INSTRUCTION:
Reproduce the data verbatim, beginning at the line that contains "This screenshot has width=339, height=190." and continuing through the line that contains "Action: [742, 405]", and output nothing else.
▼
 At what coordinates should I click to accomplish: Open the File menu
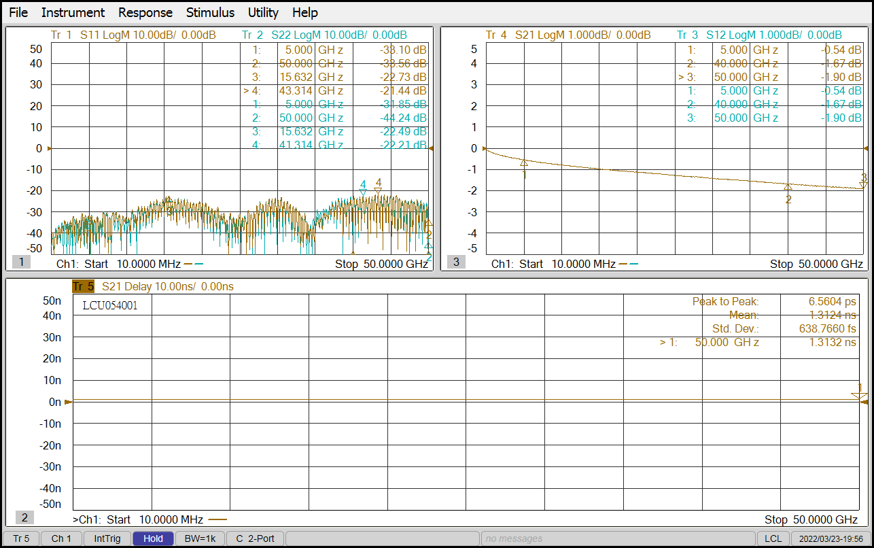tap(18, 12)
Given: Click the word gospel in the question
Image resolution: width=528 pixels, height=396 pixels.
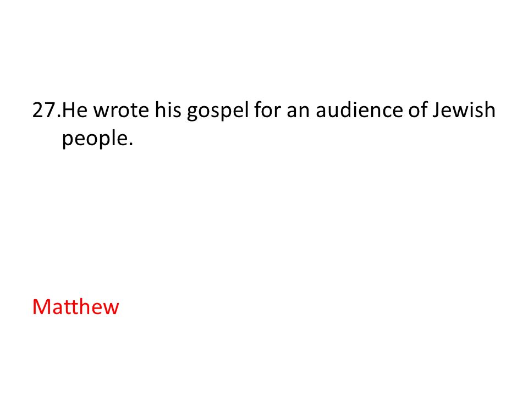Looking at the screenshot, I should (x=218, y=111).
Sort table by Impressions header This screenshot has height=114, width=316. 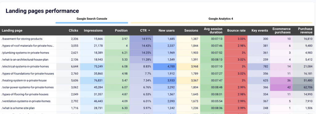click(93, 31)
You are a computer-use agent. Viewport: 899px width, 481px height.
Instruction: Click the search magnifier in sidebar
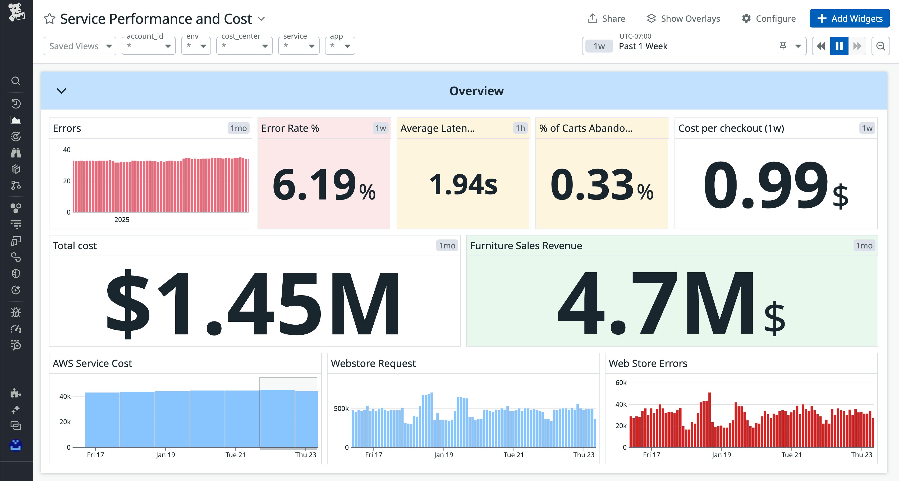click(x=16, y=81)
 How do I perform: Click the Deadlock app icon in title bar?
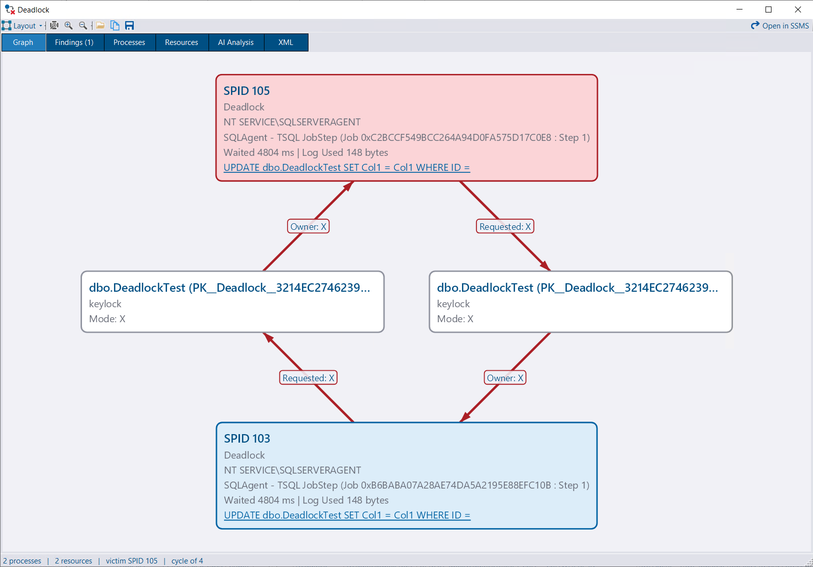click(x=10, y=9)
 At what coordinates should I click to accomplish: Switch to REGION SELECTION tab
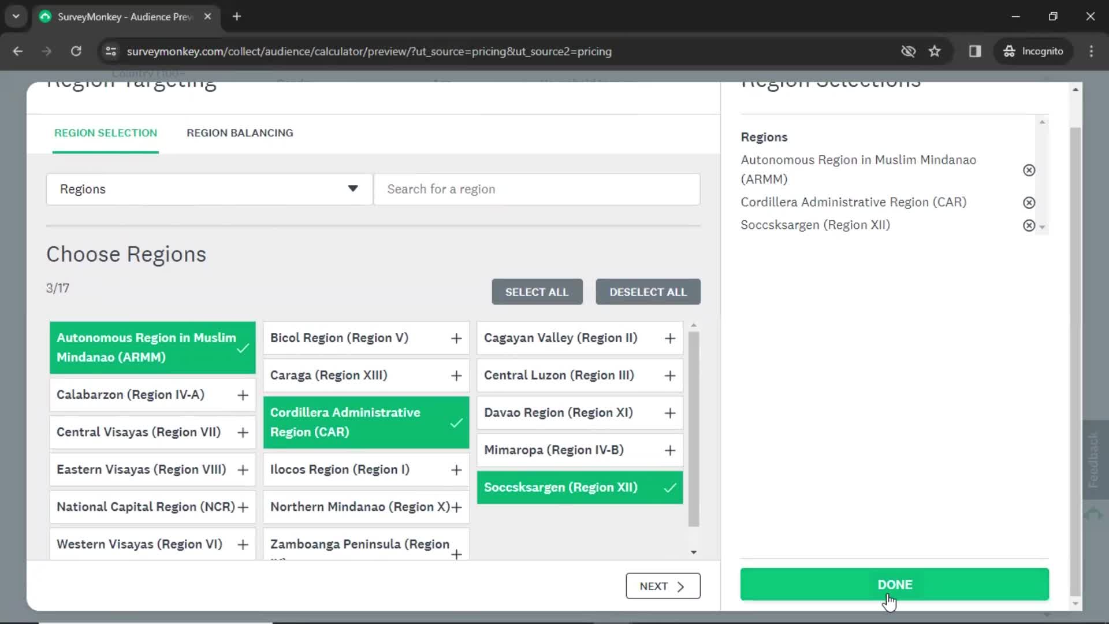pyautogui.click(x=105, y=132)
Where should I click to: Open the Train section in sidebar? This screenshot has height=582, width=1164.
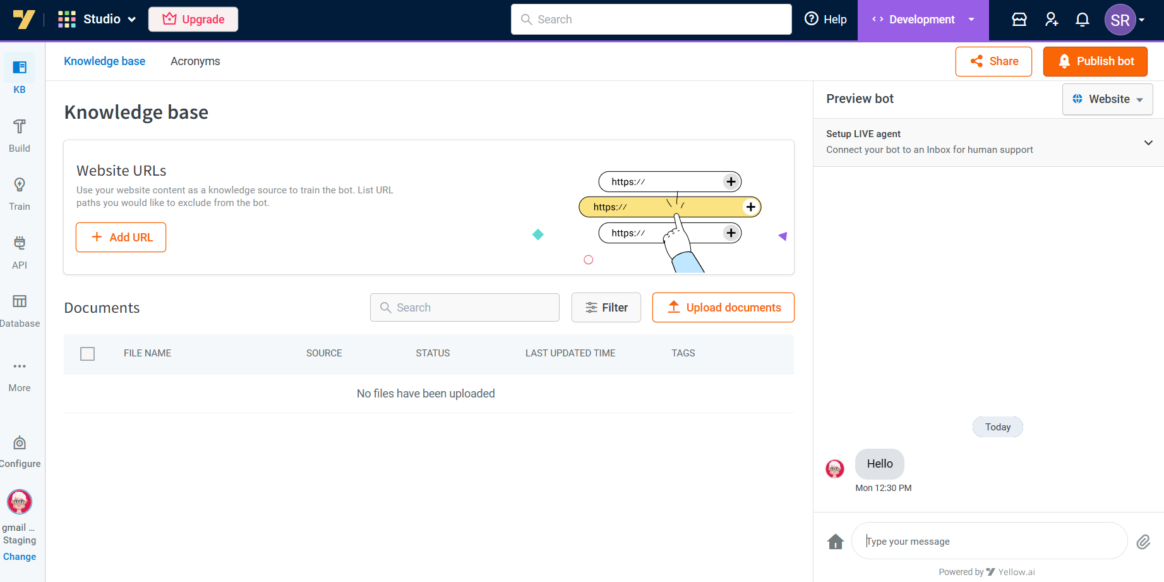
▲
▼
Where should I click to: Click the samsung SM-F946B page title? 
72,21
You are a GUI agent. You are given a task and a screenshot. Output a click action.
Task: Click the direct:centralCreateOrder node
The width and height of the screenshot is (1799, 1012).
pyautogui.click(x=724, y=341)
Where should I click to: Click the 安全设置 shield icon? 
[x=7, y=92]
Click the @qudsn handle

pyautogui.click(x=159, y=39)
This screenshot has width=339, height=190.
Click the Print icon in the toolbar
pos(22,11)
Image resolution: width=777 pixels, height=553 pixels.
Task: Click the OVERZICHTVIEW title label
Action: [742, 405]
▲
CORRECT OUTPUT:
This screenshot has width=339, height=190.
Click the Print icon in the toolbar
pos(22,11)
Image resolution: width=777 pixels, height=553 pixels.
Task: Click the OVERZICHTVIEW title label
Action: [742, 405]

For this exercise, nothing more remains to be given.